Problem requirements.
Print the lines that run from the line with "Where should I click to: Collapse" to the line with "Task: Click the word", keeping both end lines, exactly as they appear in the entries below, and nothing else.

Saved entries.
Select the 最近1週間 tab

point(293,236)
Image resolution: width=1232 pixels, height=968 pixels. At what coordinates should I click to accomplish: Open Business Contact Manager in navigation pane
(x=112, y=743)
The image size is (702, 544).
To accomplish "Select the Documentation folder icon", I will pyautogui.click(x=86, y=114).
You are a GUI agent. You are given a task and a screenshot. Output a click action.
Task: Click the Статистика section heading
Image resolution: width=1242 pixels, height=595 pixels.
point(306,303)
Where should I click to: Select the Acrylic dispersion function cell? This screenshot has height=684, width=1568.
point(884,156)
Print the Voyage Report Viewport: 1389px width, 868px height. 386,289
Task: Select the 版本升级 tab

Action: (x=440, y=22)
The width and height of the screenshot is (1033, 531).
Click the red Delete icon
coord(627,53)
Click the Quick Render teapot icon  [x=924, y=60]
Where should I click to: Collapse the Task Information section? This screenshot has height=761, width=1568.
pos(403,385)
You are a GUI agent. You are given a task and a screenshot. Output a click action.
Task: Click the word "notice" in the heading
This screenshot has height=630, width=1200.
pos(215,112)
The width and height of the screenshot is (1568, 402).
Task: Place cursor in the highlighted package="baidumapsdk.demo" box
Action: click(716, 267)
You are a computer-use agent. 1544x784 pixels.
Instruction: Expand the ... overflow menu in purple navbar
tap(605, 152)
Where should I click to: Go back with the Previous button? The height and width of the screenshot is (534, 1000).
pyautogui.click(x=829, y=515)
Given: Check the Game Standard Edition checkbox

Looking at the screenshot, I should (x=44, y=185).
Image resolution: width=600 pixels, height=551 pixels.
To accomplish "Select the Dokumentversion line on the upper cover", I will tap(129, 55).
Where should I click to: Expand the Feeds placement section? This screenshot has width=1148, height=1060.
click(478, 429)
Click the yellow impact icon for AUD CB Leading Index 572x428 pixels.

Response area.
Where should I click to: Collapse the Task Information section? This screenshot has height=761, width=1568.
pos(403,385)
You are a GUI agent. You are given a task and a screenshot. Output a click action.
Task: Click the word "notice" in the heading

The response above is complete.